In June, the blowout of a well in Clearfield County provided another backdrop to portray the industry as greedy and indifferent.

The administration's favorite target became Cabot Oil & Gas Corp., whose Susquehanna County operations were blamed for contaminating the private water wells of more than a dozen homes in Dimock Township.

As recently as March, in his remarks in Texas, Rendell referred to the Dimock incident as "relatively minor" and one of two "blown out of proportion a lot by the media."

But a month later, after the Gulf of Mexico disaster, DEP called for heavy fines on Cabot and ordered it to plug three wells to stop natural gas from leaking into residents' well water.

And then last month, dissatisfied with Cabot's remedies, DEP ordered the drilling company to pay for a $11.8 million water main to provide clean water for 18 residents.

Cabot says DEP's actions are unfair and denies it caused the contamination. But in many ways Cabot set itself up as a target by failing to manage the outrage at the outset. Since residents first began to complain about contamination, Cabot has denied responsibility and treated the residents like potential plaintiffs, which, in fact, they have become.

Last week, DEP and Cabot were still trading shots.

On Wednesday, Cabot released a report that it said proved its wells were properly constructed and that gas was naturally occurring in water wells before it began drilling in 2006.

DEP Secretary John Hanger responded with an "open letter" to Dimock residents, saying the evidence against Cabot was overwhelming.

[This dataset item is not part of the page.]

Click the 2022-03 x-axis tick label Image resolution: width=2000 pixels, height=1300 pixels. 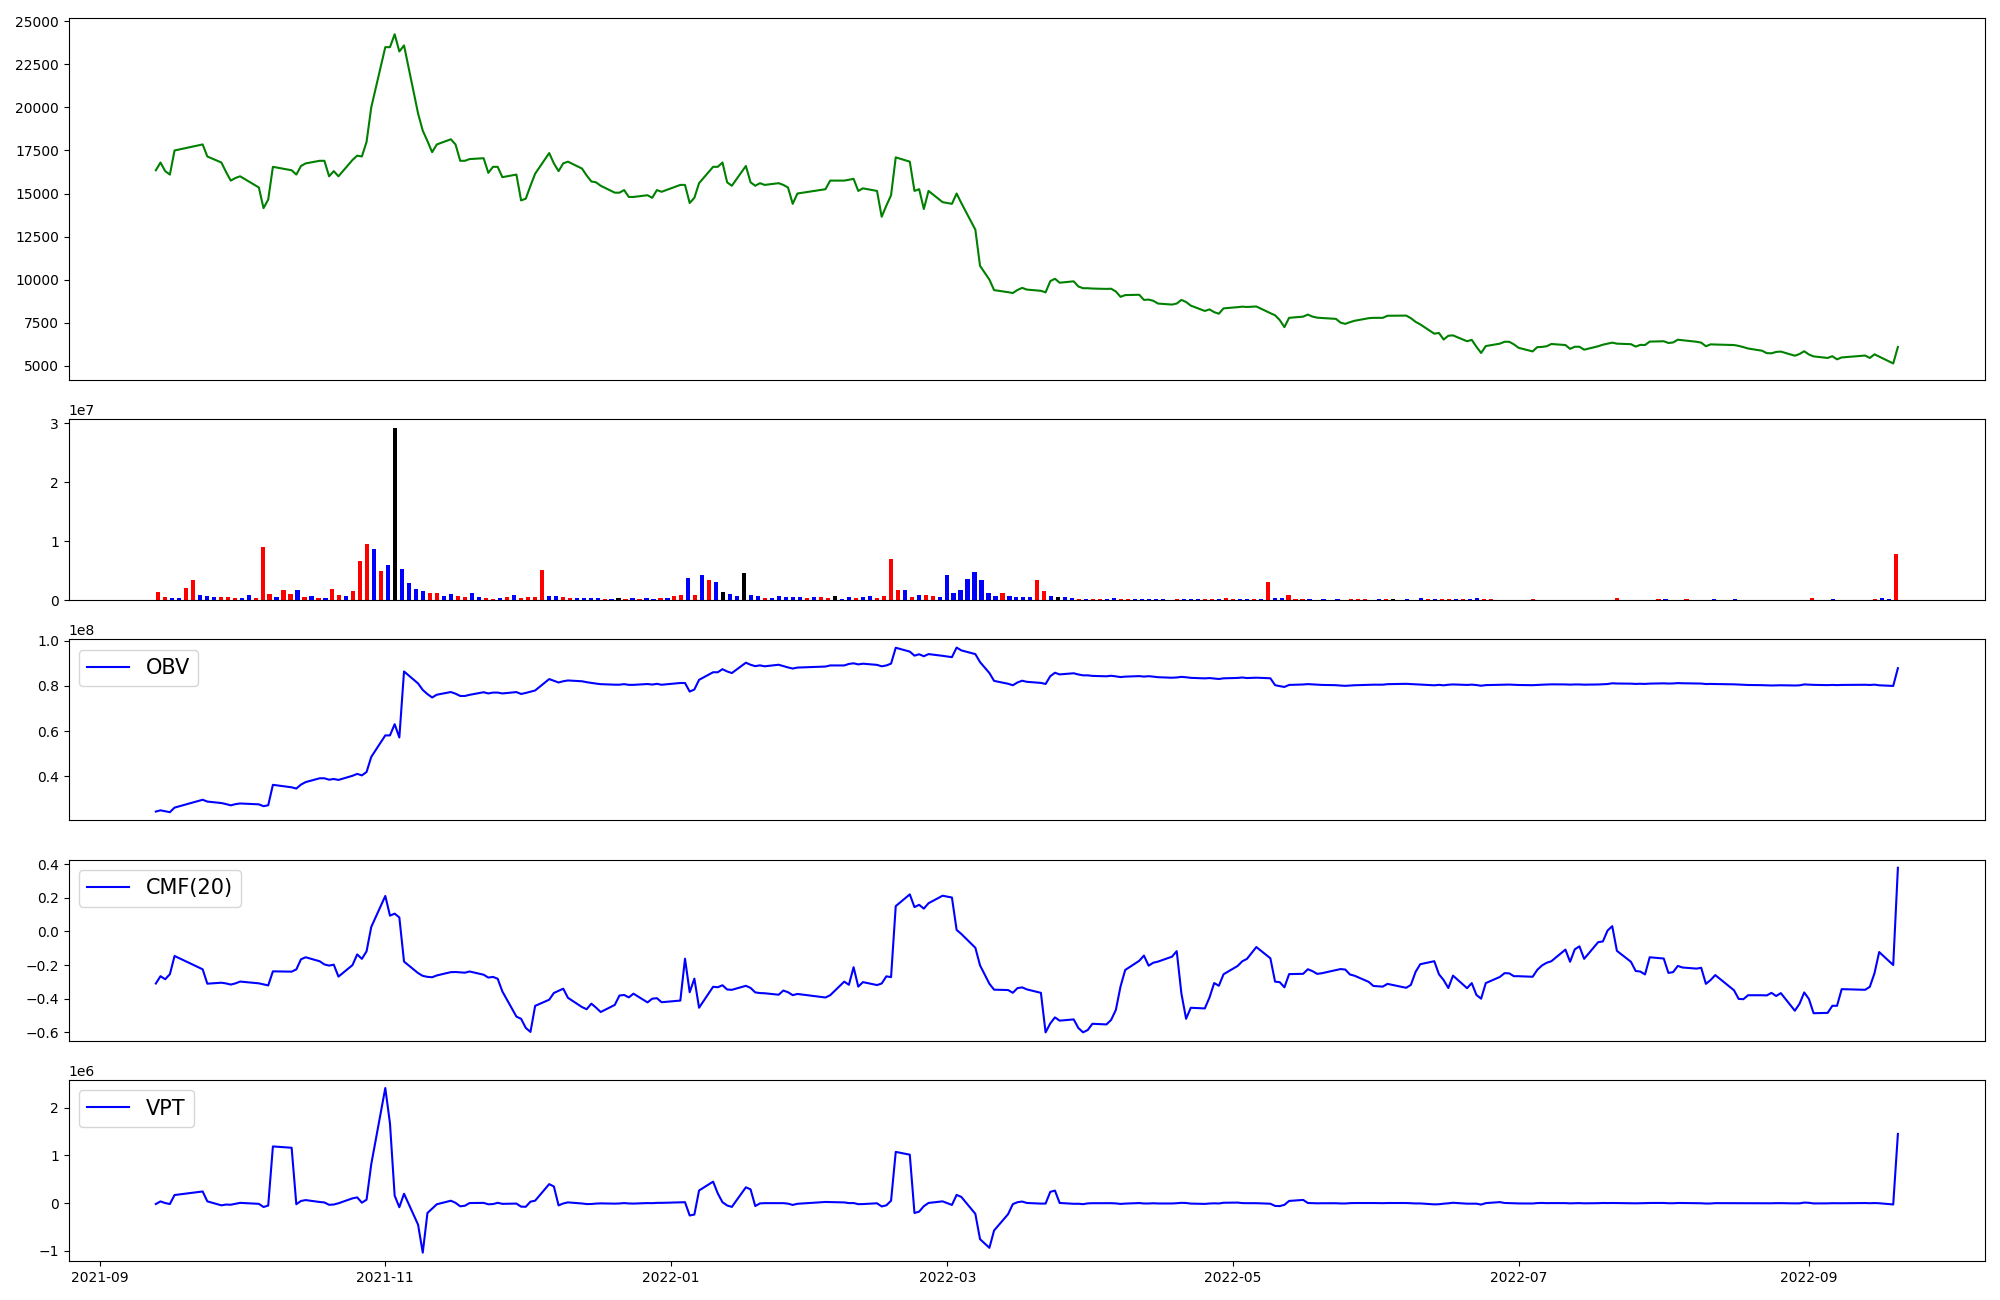pos(947,1277)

"Perhaps next time Cabot will do the job right the first time and avoid expensive repairs," Hanger said.

The end of the tax debate hardly spells an end to the politics. Rendell plans an appearance Tuesday in Philadelphia to sign an executive order banning further leasing of state forest for gas development.

And everybody is watching next month's election to determine Rendell's successor.

"None of us knows what the political landscape is going to look like after Nov. 2," Jarrett said.